Text excerpt:
= Beginning of Section =
Please Advocate for Senate Appropriations
PHADA President Mark Gillett.
Much to our dismay, HUD recently announced the operating fund proration is now only 92 percent formula eligibility. Because Congress has not yet approved an FY 24 appropriations bill and we are still under a Continuing Resolution (CR), the Department plans to distribute “conservative” amounts of funds at least through January. Combined with a few other factors, this raises many concerns as we approach the colder – and more expensive – winter months.
The Department attributed the low proration mostly to rising utility costs, asserting the President’s original proposed budget would have furnished HAs 100 percent of their eligibility. Although inflation has receded in recent months, prices are still high and could prove troublesome for many agencies as we experience colder weather.
Insurance Costs a Big Driver
PHADA reported in a recent Advocate that public and private housing providers are seeing steep increases in their insurance costs. The National Leased Housing Association recently completed a survey and found that 29 percent of housing providers experienced premium increases of 25 percent or more, compared to 17 percent in the previous year. The survey further revealed that limited markets and capacity are responsible for most premium increases, followed by claims history/loss and renter populations. In addition, 67 percent of respondents reported increasing insurance deductibles, decreasing operating expenses, and increasing rent to manage insurance cost increases. Please see the November 1 edition of the Advocate for more information.
PHADA and others have met with Department officials to discuss these increases and the Association is collaborating with industry experts to try and develop some recommendations that will better control costs. Industry groups have noted to HUD and Congress that insurance is effectively a “utility” and not a discretionary expenditure HAs can ignore. Unlike private sector providers, HAs cannot impose rent increases to defray costs.
Rent Collection Problems Persist After Pandemic
Another factor hurting the bottom line for many HAs are the difficulties surrounding rent collections and rising Tenant Accounts Receivable (TARs). About 20–25 percent of HAs are still “severely impacted” by this problem, according to HUD’s recent data.
Operating fund shortfall replenishments have helped some HAs plug their gaps, but there is not sufficient shortfall money to help all agencies. Indeed, only $25 million has been available in each of the last two years, while overall needs have reached almost $400 million each year. In addition, the shortfall fund does not provide needed help to similarly situated RAD agencies funded under different accounts.
Capitol Hill Delays Exacerbate the Problem
Fiscal Year 2024 began on October 1, but Congress will not complete a budget until the middle of January at the earliest. Thus, HUD is distributing operating funds in a cautious lowball way because the Department does not know what the final operating fund budget will be for the full year.
= End of Section =
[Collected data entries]
= Beginning of Section =
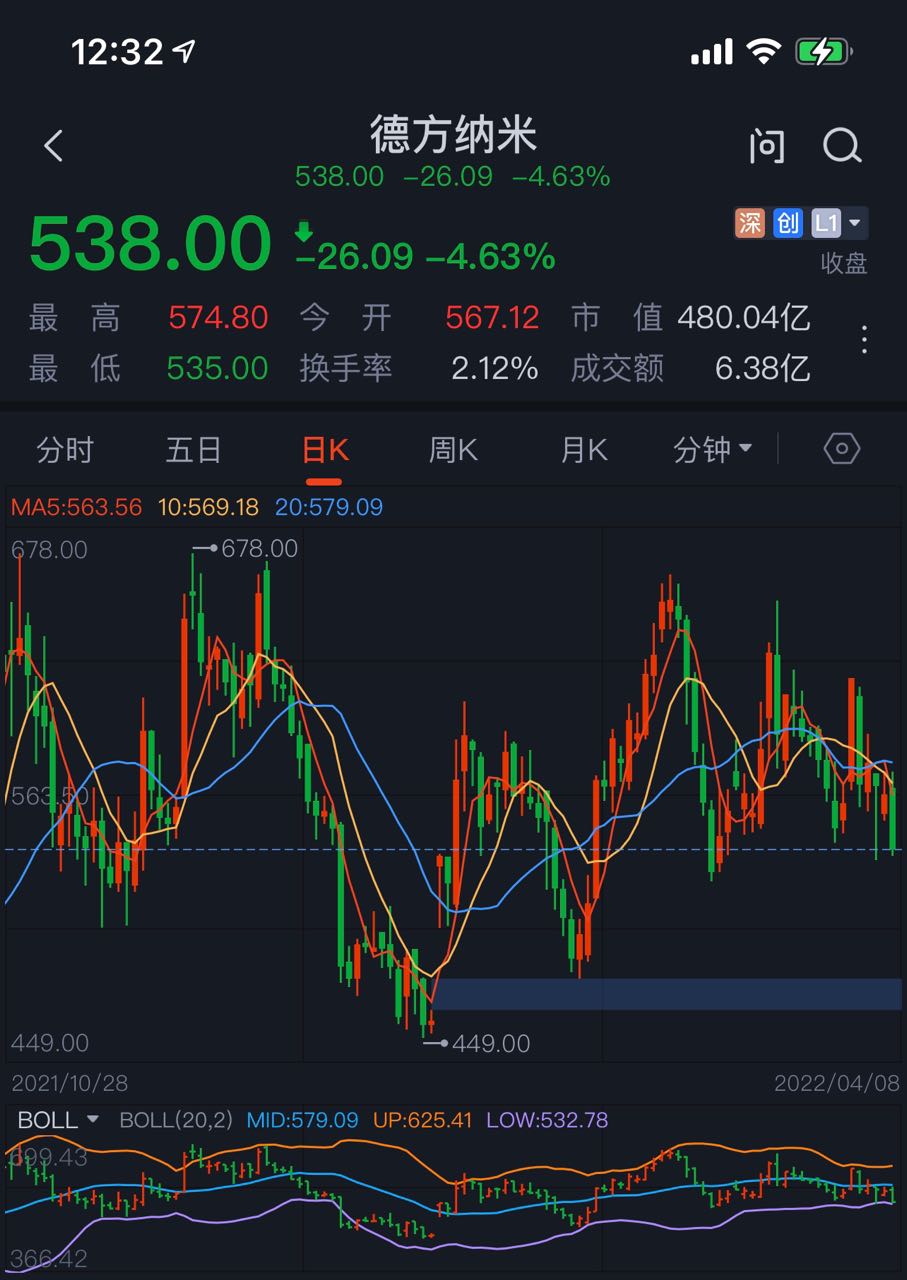This screenshot has width=907, height=1280.
Task: Tap the three-dot more options icon
Action: pyautogui.click(x=864, y=341)
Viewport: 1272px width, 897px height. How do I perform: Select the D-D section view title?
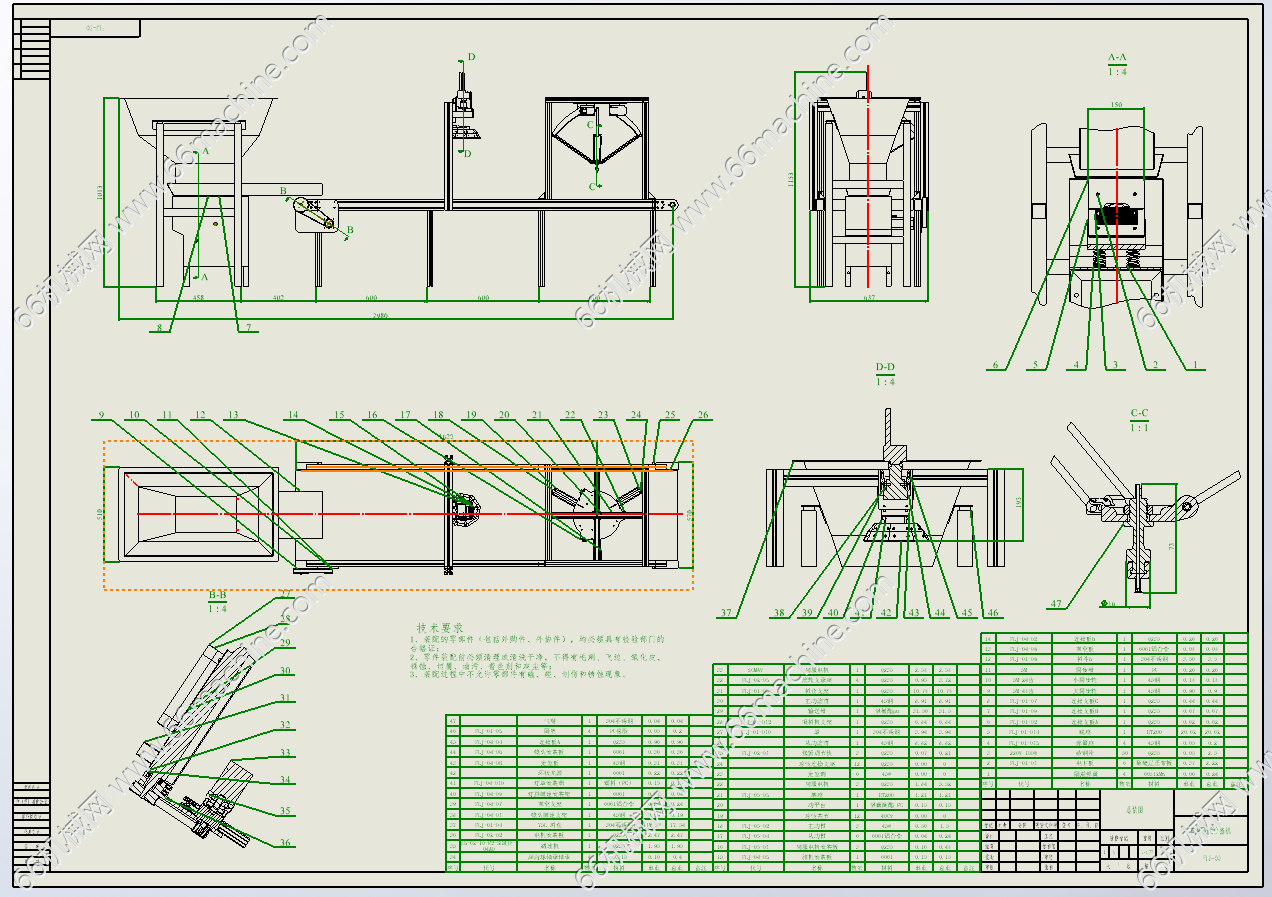885,369
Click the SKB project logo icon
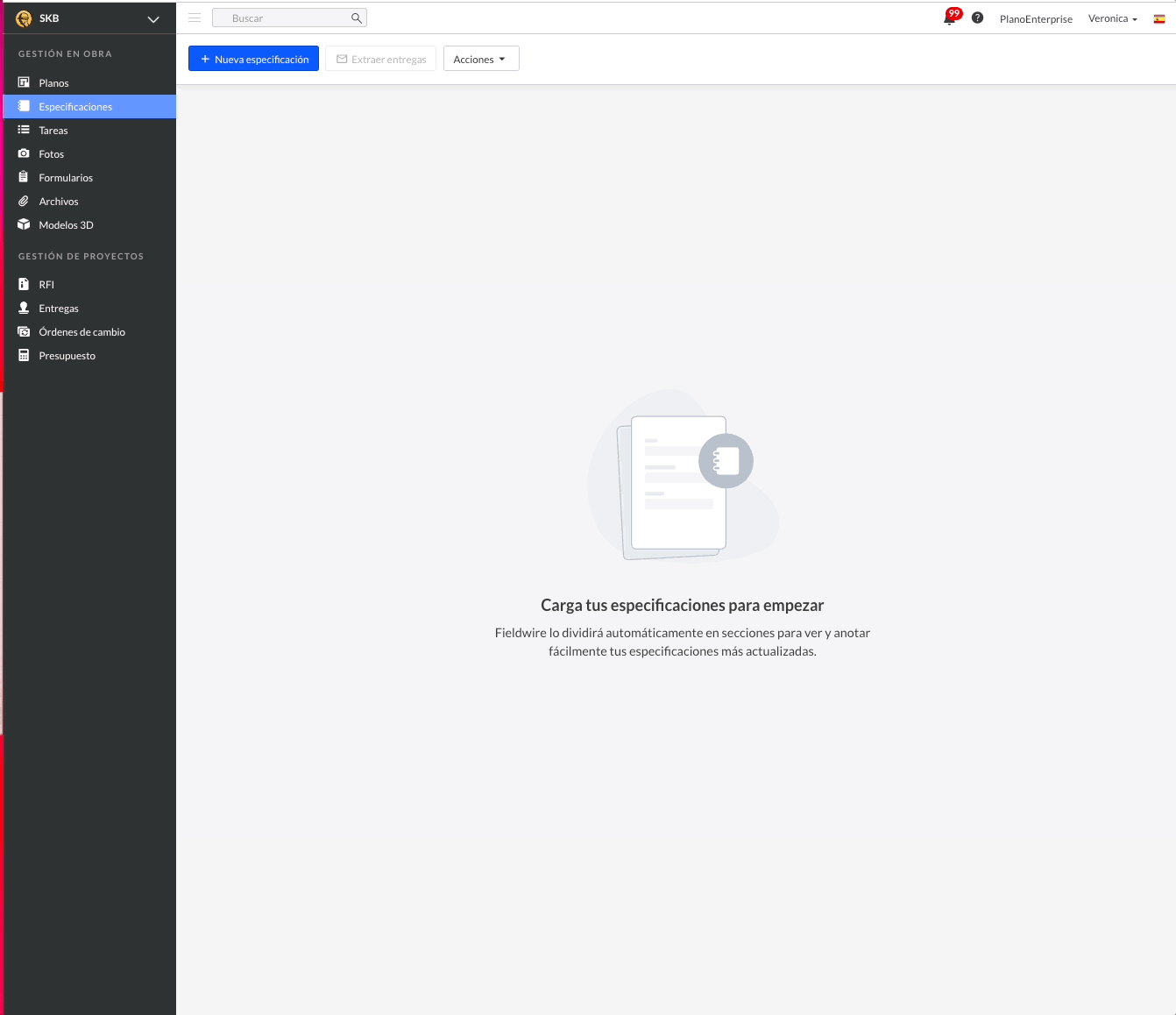1176x1015 pixels. (24, 18)
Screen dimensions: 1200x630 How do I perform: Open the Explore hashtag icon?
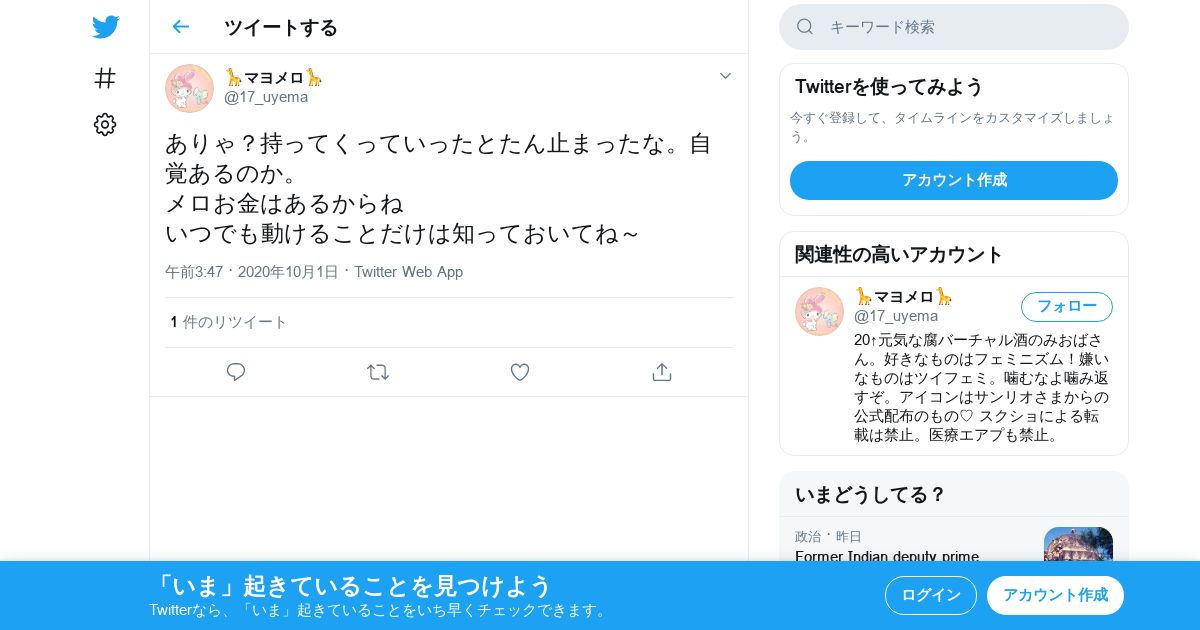(105, 78)
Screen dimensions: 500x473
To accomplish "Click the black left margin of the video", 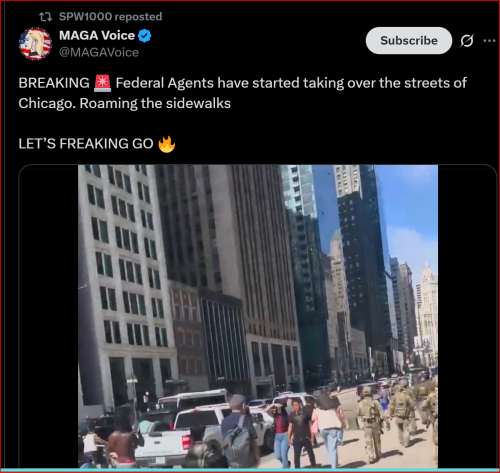I will pos(49,316).
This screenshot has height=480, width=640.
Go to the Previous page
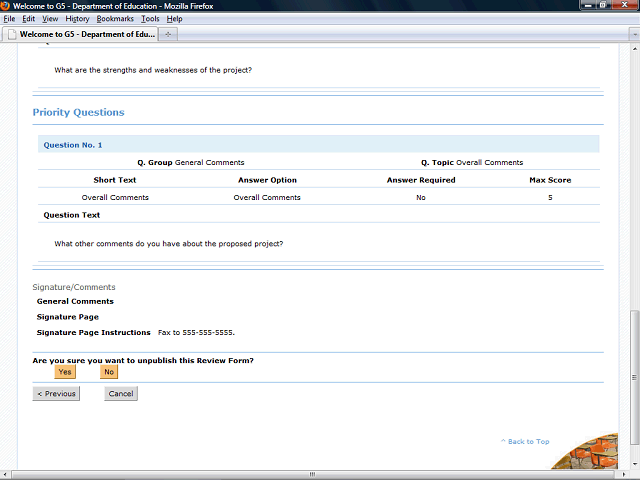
= End of Section =
Tasks and exercises:
1 > Answer these questions about the article on operating fund proration:
(a) What percentage of formula eligibility is the operating fund proration now?
(b) According to the National Leased Housing Association survey, what share of housing providers saw insurance premium increases of 25 percent or more?
(c) How much shortfall money has been available in each of the last two years?
2 > Output everything in the article on operating fund proration from "Operating fund shortfall" down to "the full year.", copied word for word.

Task-by-task solutions:
1 >
(a) 92 percent
(b) 29 percent
(c) $25 million

2 >
Operating fund shortfall replenishments have helped some HAs plug their gaps, but there is not sufficient shortfall money to help all agencies. Indeed, only $25 million has been available in each of the last two years, while overall needs have reached almost $400 million each year. In addition, the shortfall fund does not provide needed help to similarly situated RAD agencies funded under different accounts.
Capitol Hill Delays Exacerbate the Problem
Fiscal Year 2024 began on October 1, but Congress will not complete a budget until the middle of January at the earliest. Thus, HUD is distributing operating funds in a cautious lowball way because the Department does not know what the final operating fund budget will be for the full year.